• **SELECTED TEXT**
********
Harvey Korman, the tall, versatile comedian who won four Emmys for his outrageously funny contributions to The Carol Burnett Show and played a conniving politician to hilarious effect in Blazing Saddles, died yesterday. He was 81.
Korman died at UCLA Medical Centre after suffering complications from the rupture of an abdominal aortic aneurysm four months ago, his family said. He had undergone several major operations.
"He was a brilliant comedian and a brilliant father," daughter Kate Korman said in a telephone interview with the Associated Press. "He had a very good sense of humour in real life. "
A natural second banana, Korman gained attention on The Danny Kaye Show, appearing in skits with the star. He joined the show in its second season in 1964 and continued until it was cancelled in 1967. That same year he became a cast member in the first season of The Carol Burnett Show.
********
• **WORK INSTRUCTION 1**
Using the Harvey Korman article, answer these questions:
(a) How old was Korman when he died?
(b) At which medical center did he die?
(c) In what year did he join The Danny Kaye Show?
• **WORK INSTRUCTION 2**
Reproduce word for word the stretch of the Harvey Korman article from "A natural second" through "Carol Burnett Show.".

• **EXTRACTED RECORDS**
********
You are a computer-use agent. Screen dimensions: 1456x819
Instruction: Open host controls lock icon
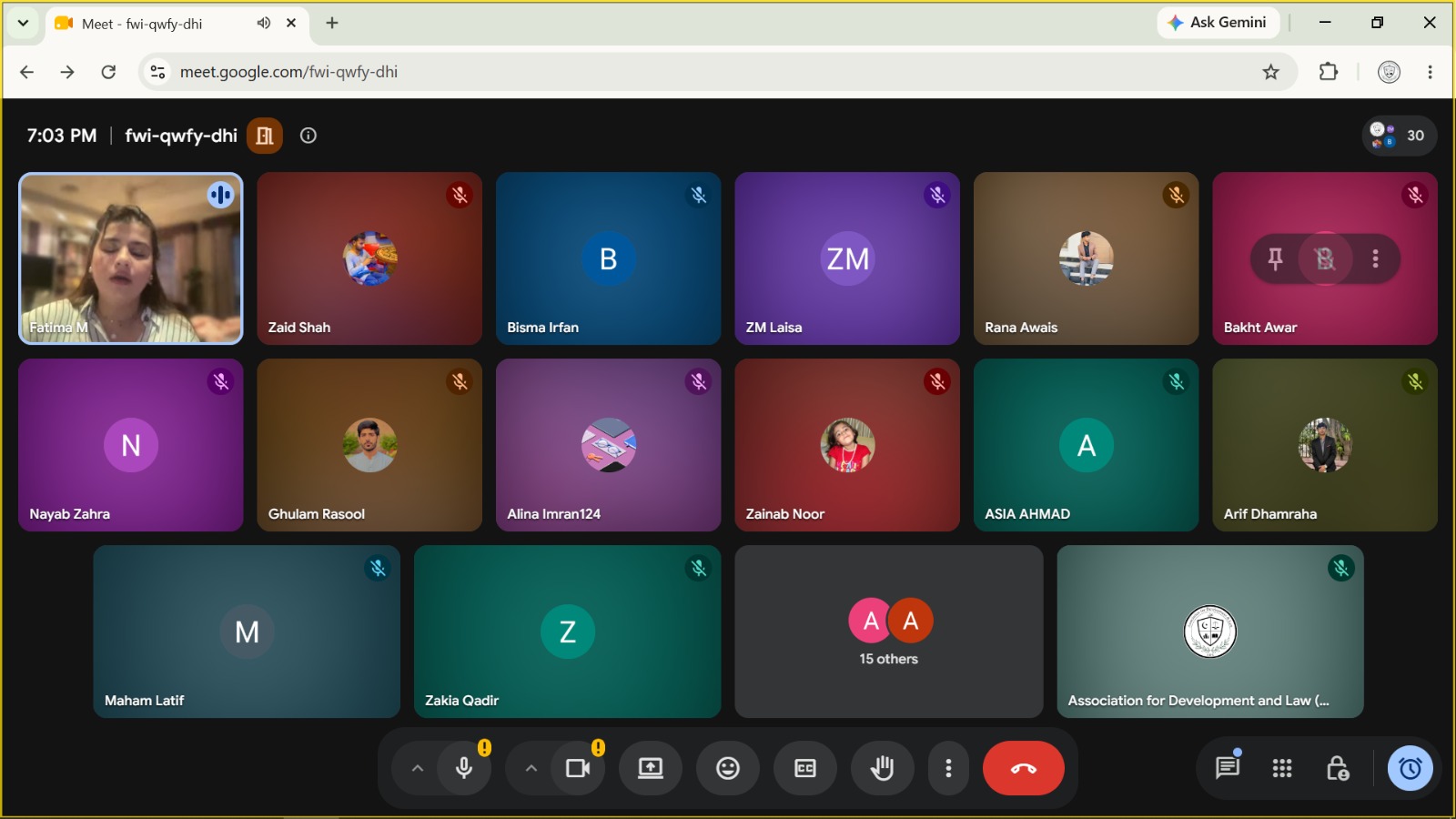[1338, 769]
********
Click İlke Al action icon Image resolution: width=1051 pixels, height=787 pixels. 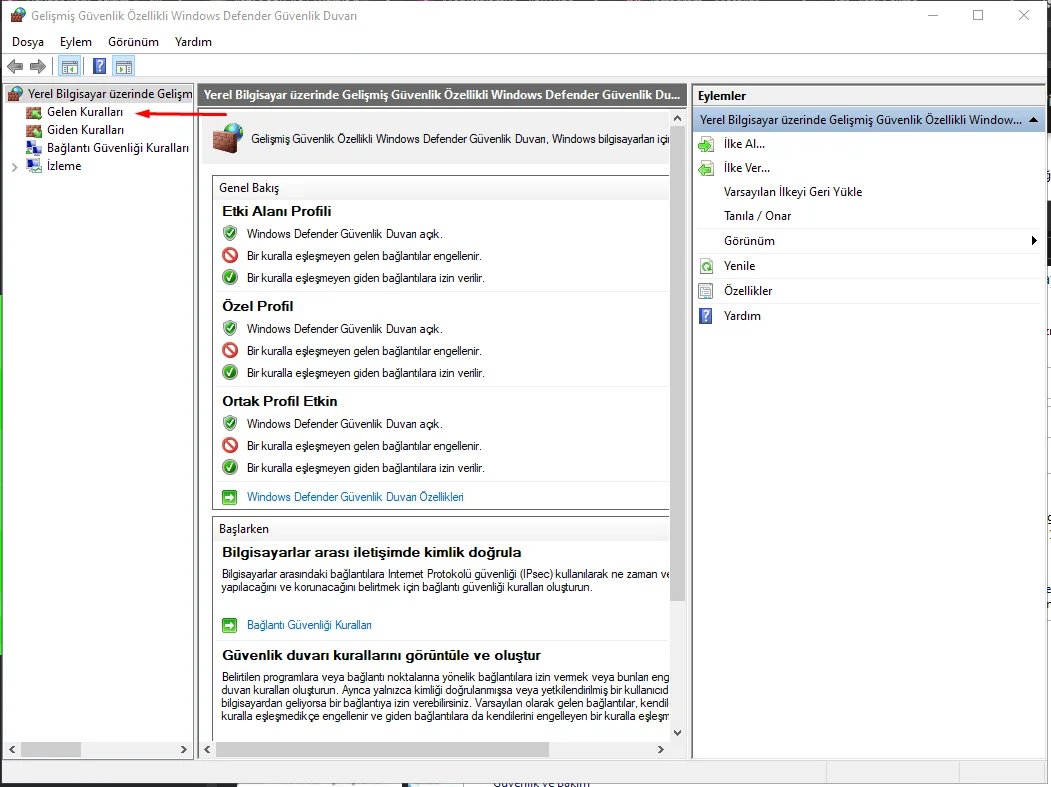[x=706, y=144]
********
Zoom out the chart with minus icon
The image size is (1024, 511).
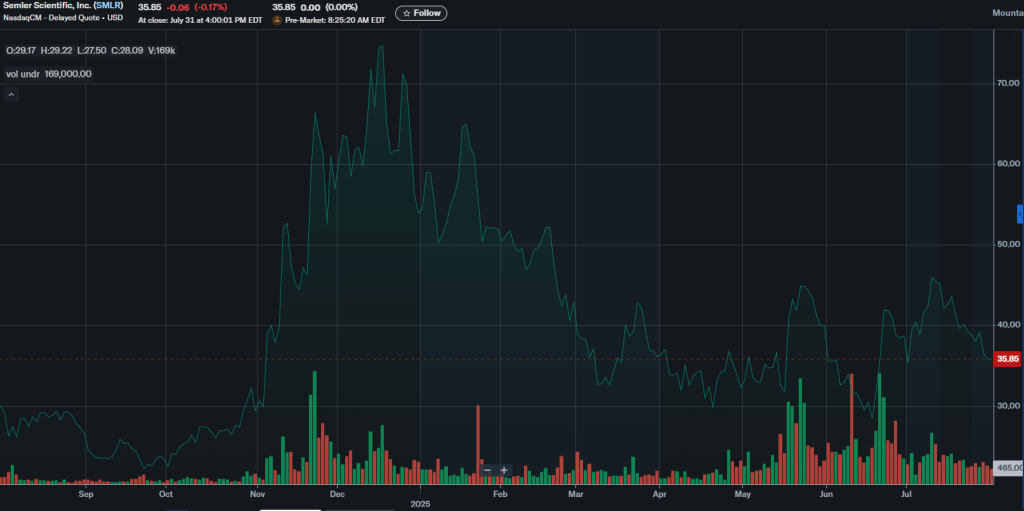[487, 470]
********
• **EXERCISE SOLUTION 1**
(a) 81
(b) UCLA Medical Centre
(c) 1964

• **EXERCISE SOLUTION 2**
A natural second banana, Korman gained attention on The Danny Kaye Show, appearing in skits with the star. He joined the show in its second season in 1964 and continued until it was cancelled in 1967. That same year he became a cast member in the first season of The Carol Burnett Show.